## Resources
- https://musicinformationretrieval.com/
- https://towardsdatascience.com/music-genre-classification-with-python-c714d032f0d8

In [None]:
!pip show librosa

In [None]:
import librosa

In [None]:
!ls 

In [None]:
!ls -la royalty-free-music

In [None]:
audio_path = 'royalty-free-music/bensound-dubstep.mp3'

In [None]:
music_array , sample_rate = librosa.load(audio_path)

In [None]:
print(type(music_array), type(sample_rate))

In [None]:
print(music_array.shape, sample_rate)

### Note:  The above selected  audio time series as a numpy array with a default sampling rate(sr) of 22KHZ mono

In [None]:
music_array2 , sample_rate2 = librosa.load(audio_path, sr=44100)

In [None]:
print(music_array2.shape, sample_rate2)

In [None]:
music_array3 , sample_rate_none = librosa.load(audio_path, sr=None)

In [None]:
print(music_array3.shape, sample_rate_none)

## What is Sample Rate:
- The sample rate is the number of samples carried by the selected audio per second, measured either in Hz or kHz

# Playing audio in Jupyter Notebook

In [None]:
import IPython.display as ipd
ipd.Audio(audio_path)

# Audio Signals or Waveform visualization

In [None]:
%matplotlib inline
import matplotlib.pyplot as plt
import librosa.display

In [None]:
plt.figure(figsize=(15, 4), facecolor=(.9, .9, .9))
librosa.display.waveshow(music_array2, sr=sample_rate2, color='pink')
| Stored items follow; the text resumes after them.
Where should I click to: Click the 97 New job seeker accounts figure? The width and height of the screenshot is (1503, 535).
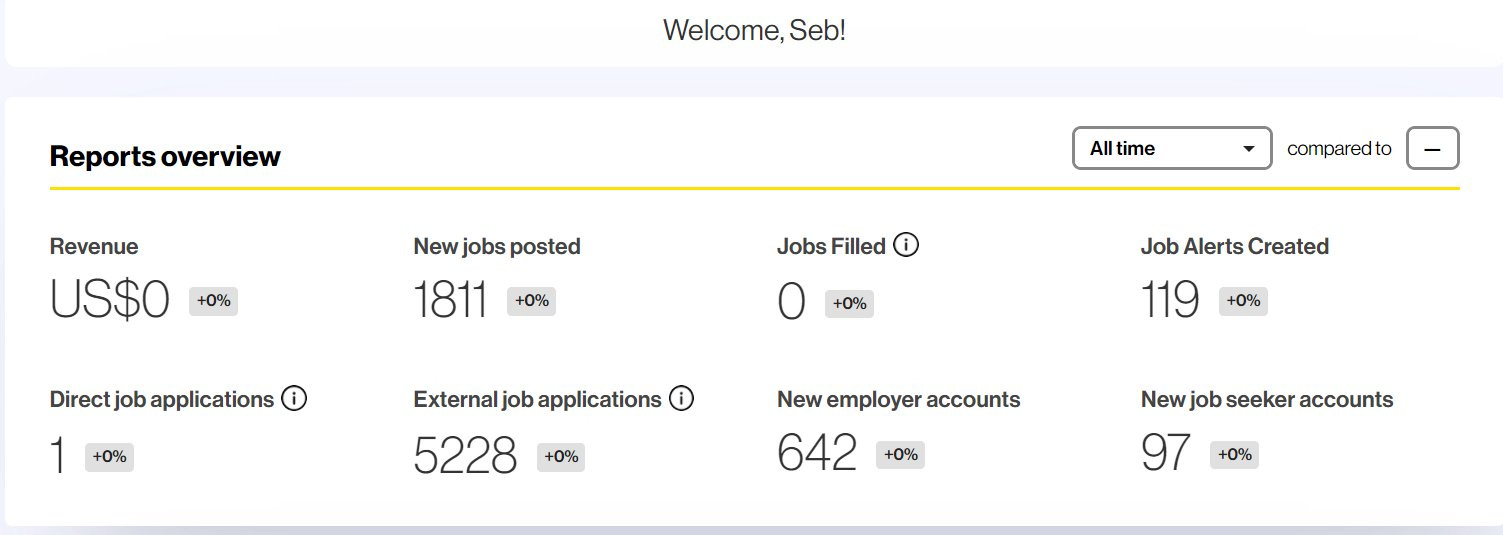coord(1166,454)
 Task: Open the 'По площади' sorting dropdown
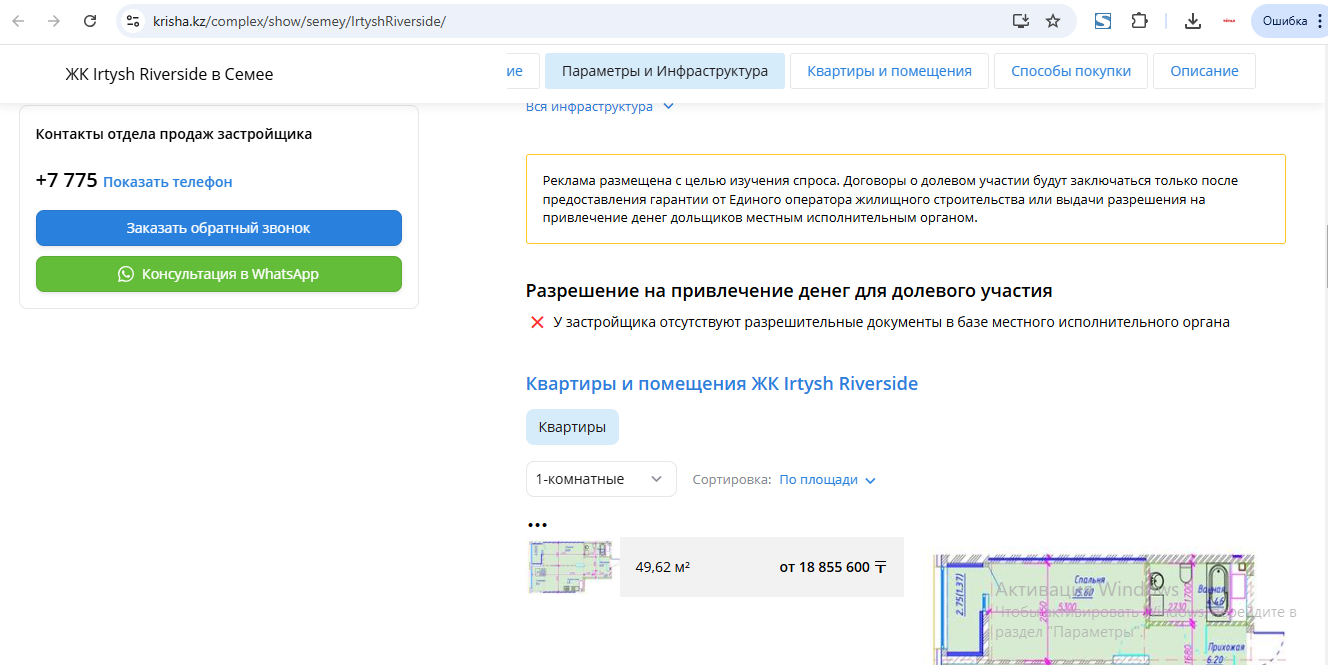827,480
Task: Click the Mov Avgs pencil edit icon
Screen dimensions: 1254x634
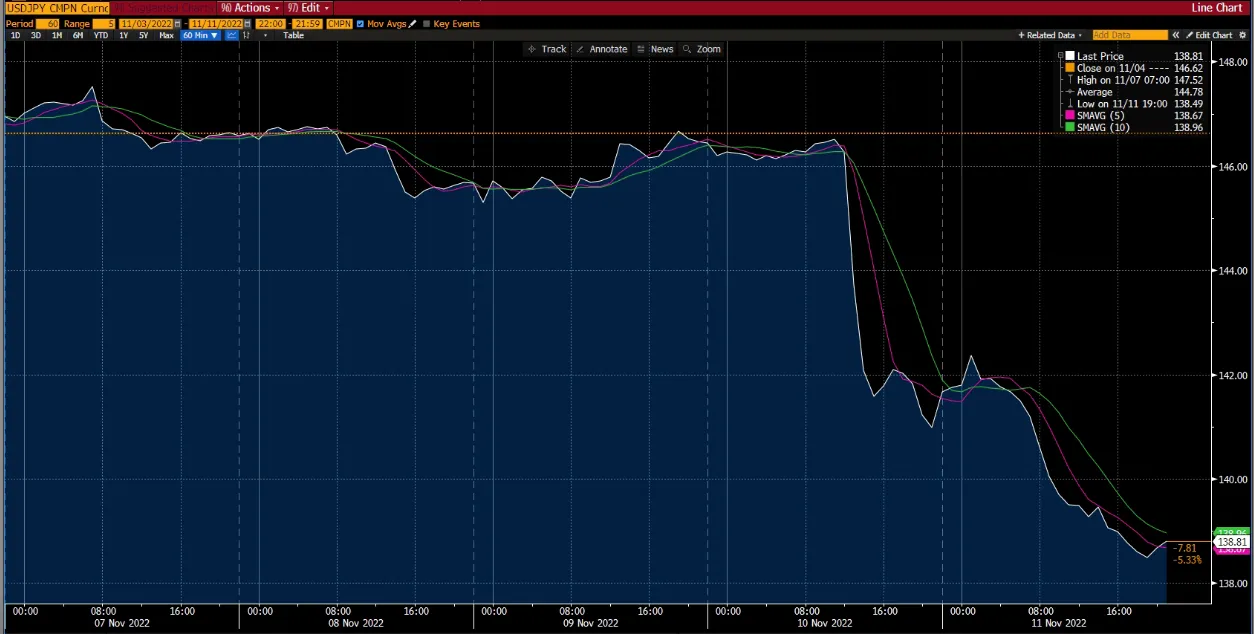Action: click(x=412, y=25)
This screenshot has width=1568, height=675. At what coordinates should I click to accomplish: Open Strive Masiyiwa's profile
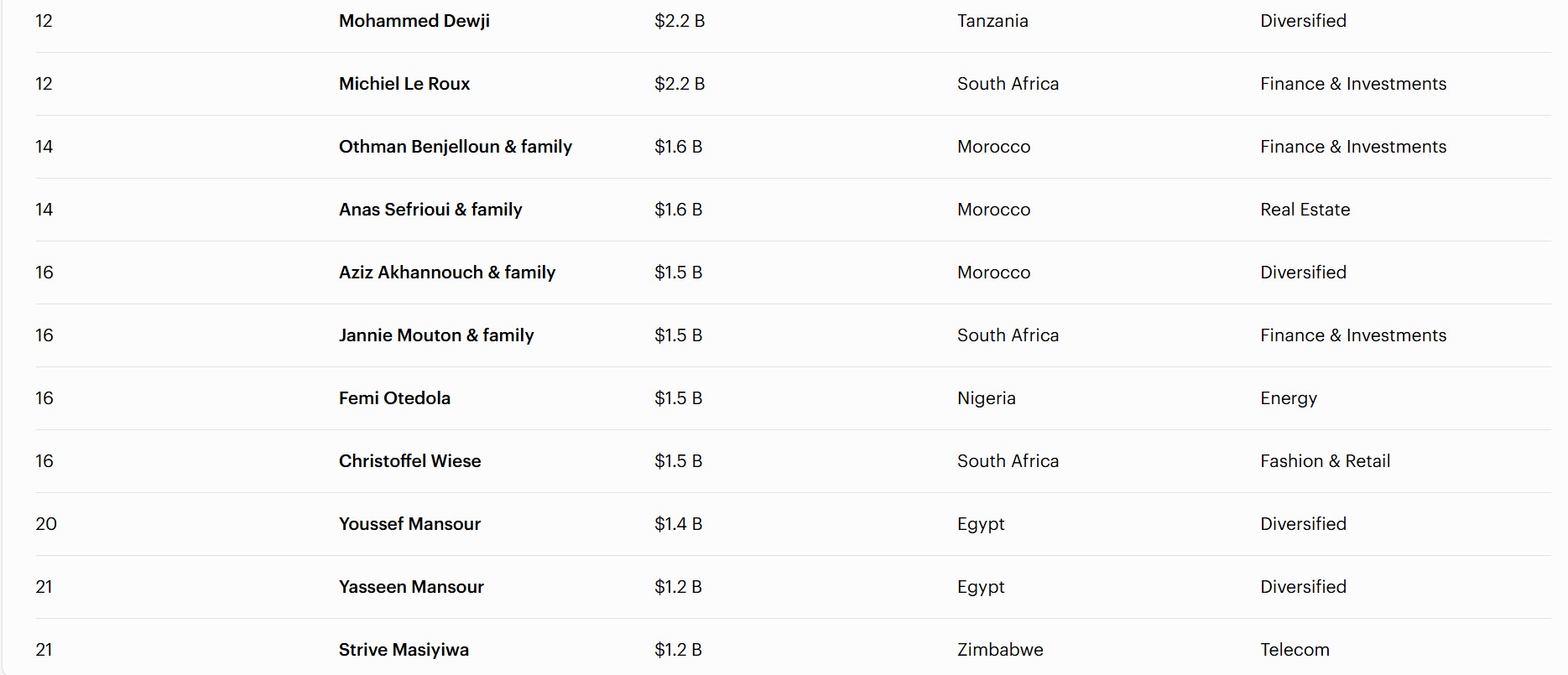[x=404, y=650]
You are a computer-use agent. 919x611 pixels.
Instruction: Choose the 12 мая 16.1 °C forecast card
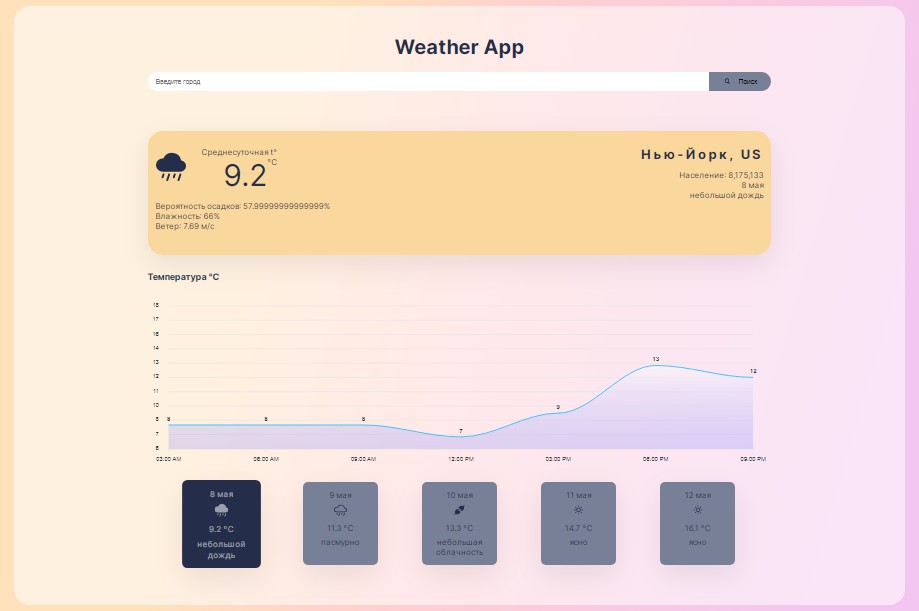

# Spectrogram Visualization
- A spectrogram is a visual representation of the spectrum of frequencies of sound or other signals as they vary with time. 
- Spectrograms are sometimes called sonographs, voiceprints, or voicegrams. 
- When the data is represented in a 3D plot, they may be called waterfalls. 
- In 2-dimensional arrays, the first axis is frequency while the second axis is time.

In [None]:
X = librosa.stft(music_array2)
Xdb = librosa.amplitude_to_db(abs(X))

In [None]:
plt.figure(figsize=(14, 5))
librosa.display.specshow(Xdb, sr=sample_rate2, x_axis='time', y_axis='hz')
plt.colorbar()

## The graph 
- The vertical axis shows frequencies (from 0 to 10kHz), and the horizontal axis shows the time of the clip. 
- Since all action is taking place at the bottom of the spectrum, we can convert the frequency axis to a logarithmic one.

In [None]:
print(music_array2.shape, sample_rate2)

In [None]:
librosa.display.specshow(Xdb, sr=sample_rate2, x_axis='time', y_axis='log')
plt.colorbar()

# Run the default beat tracker

In [None]:
tempo, beat_frames = librosa.beat.beat_track(y=music_array2, sr=sample_rate2)
print('Estimated tempo: {:.2f} beats per minute'.format(tempo))

## Frames:
- Frames here correspond to short windows of the signal (y), each separated by hop_length = 512 samples. 
- librosa uses centered frames, so that the kth frame is centered around sample k * hop_length.

In [None]:
# 4. Convert the frame indices of beat events into timestamps
beat_times = librosa.frames_to_time(beat_frames, sr=sample_rate2)

In [None]:
beat_times.shape

In [None]:
beat_times

In [None]:
# Got help from here - https://musicinformationretrieval.com/beat_tracking.html
plt.figure(figsize=(14, 5))
librosa.display.waveshow(music_array2, alpha=0.1)
plt.vlines(beat_times, -1, 1, color='r')
plt.ylim(-1, 1)

# Saving to the local disk

In [None]:
import soundfile as sf

In [None]:
sf.write('temp_file_x.wav', x, samplerate=sample_rate)

In [None]:
!ls

In [None]:
sf.write('temp_file_48000.wav', x, 48000, 'PCM_24')

In [None]:
temp_x, temp_sr = sf.read('temp_file_48000.wav')
print(temp_x.shape, temp_sr)
ipd.Audio(temp_x, rate=temp_sr)